What the task requires: Pull every line that holds the word "David" from the entries.

======== Data extracts ========

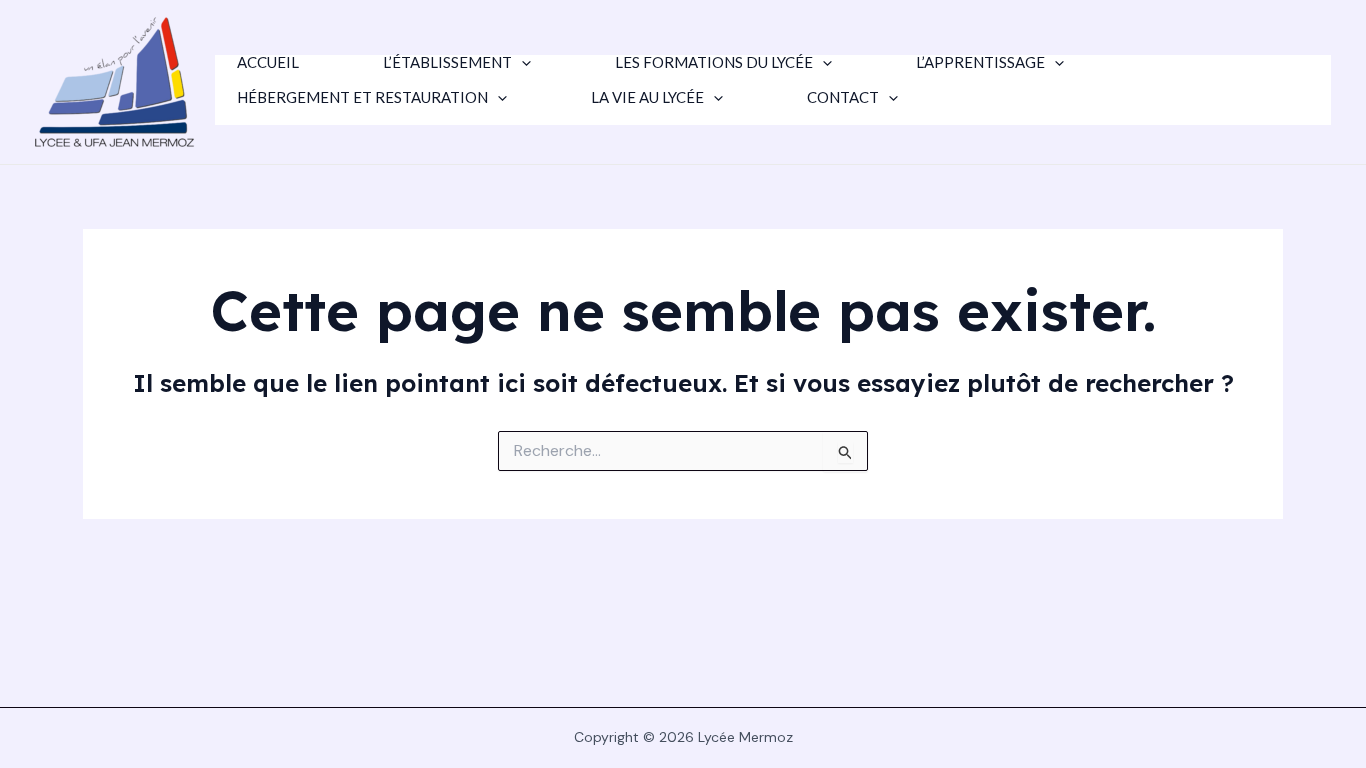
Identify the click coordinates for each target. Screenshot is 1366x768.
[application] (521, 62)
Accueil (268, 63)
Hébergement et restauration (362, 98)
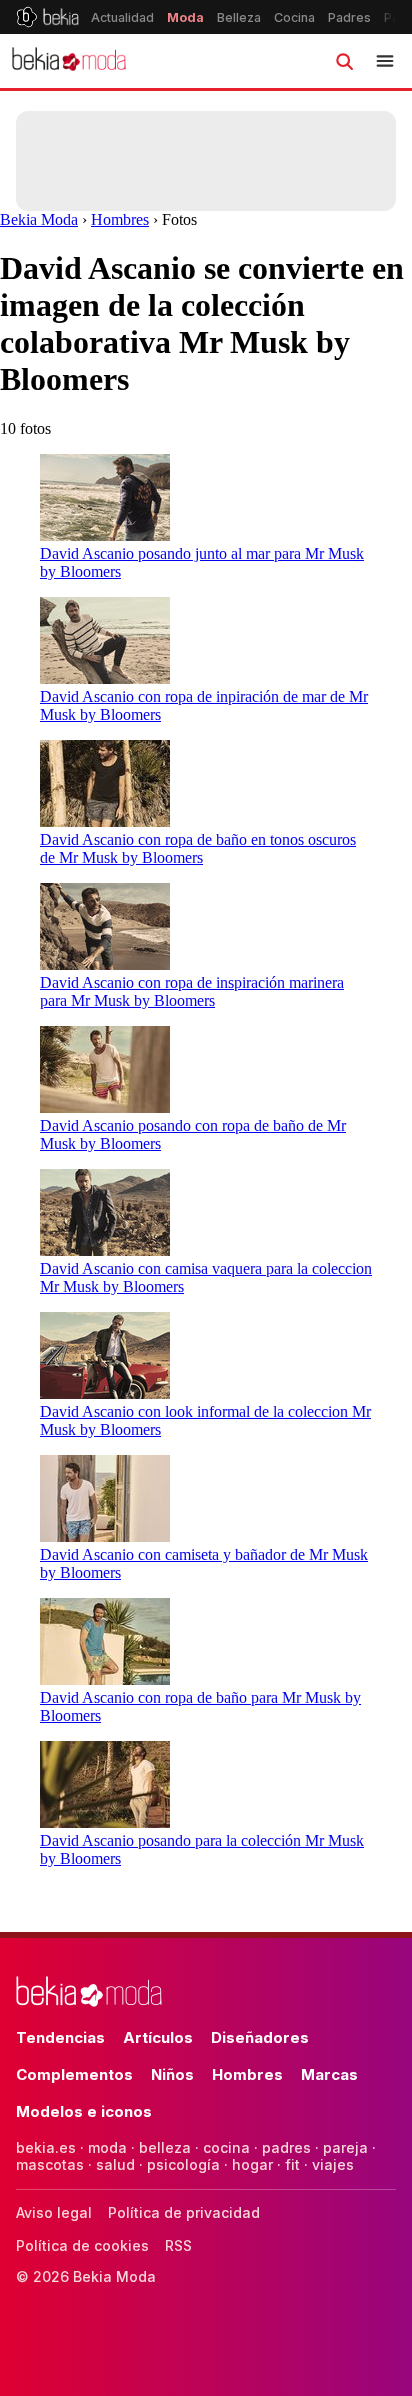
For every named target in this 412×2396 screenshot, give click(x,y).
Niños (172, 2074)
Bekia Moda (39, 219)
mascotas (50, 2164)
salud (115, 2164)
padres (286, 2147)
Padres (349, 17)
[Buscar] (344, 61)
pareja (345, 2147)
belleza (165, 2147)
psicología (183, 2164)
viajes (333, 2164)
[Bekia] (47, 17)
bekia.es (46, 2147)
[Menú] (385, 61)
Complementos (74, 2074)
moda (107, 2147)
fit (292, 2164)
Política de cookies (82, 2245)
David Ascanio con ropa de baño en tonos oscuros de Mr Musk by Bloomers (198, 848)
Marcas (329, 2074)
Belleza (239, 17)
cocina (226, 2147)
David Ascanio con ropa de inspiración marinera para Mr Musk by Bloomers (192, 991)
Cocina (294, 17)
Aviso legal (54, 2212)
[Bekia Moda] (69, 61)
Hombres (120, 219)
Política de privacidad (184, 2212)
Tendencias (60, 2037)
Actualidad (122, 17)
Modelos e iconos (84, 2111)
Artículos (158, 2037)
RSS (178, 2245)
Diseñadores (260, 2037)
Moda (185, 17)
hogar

========
======== Data extracts ========

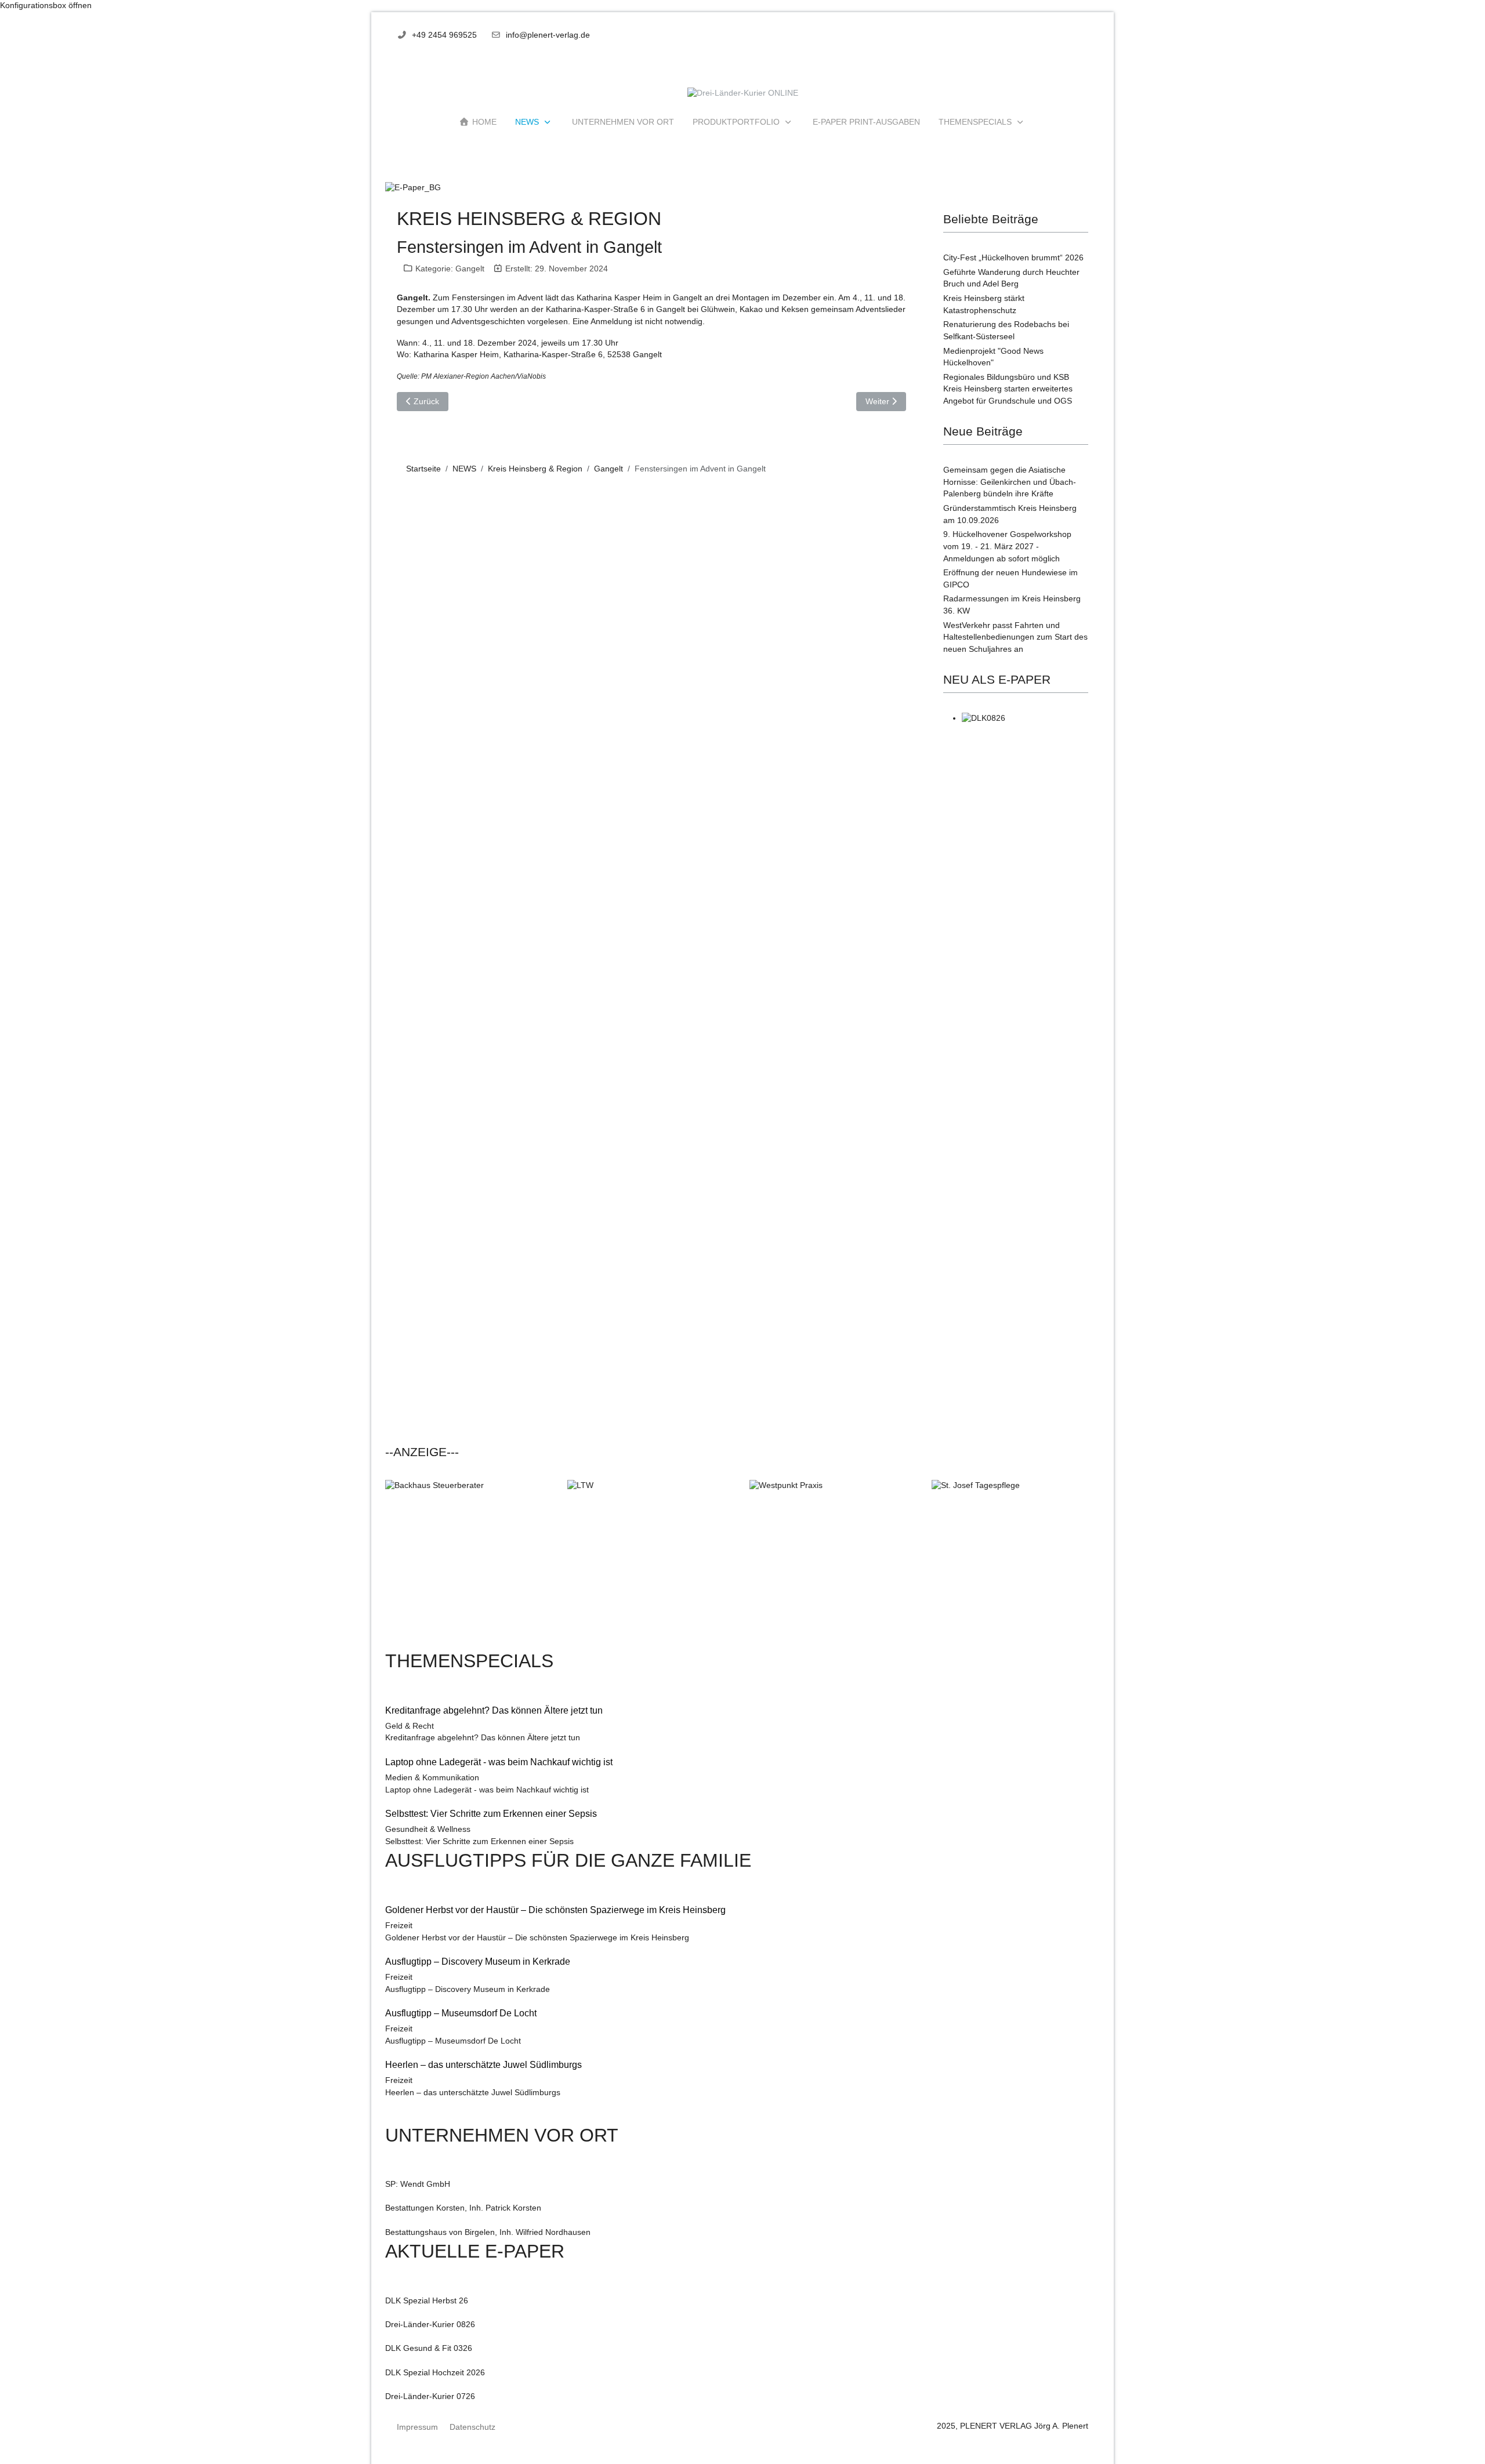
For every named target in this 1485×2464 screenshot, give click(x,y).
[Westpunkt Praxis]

========

Task solution:
David Ascanio con ropa de baño en tonos oscuros de Mr Musk by Bloomers (198, 848)
David Ascanio con ropa de inspiración marinera para Mr Musk by Bloomers (192, 991)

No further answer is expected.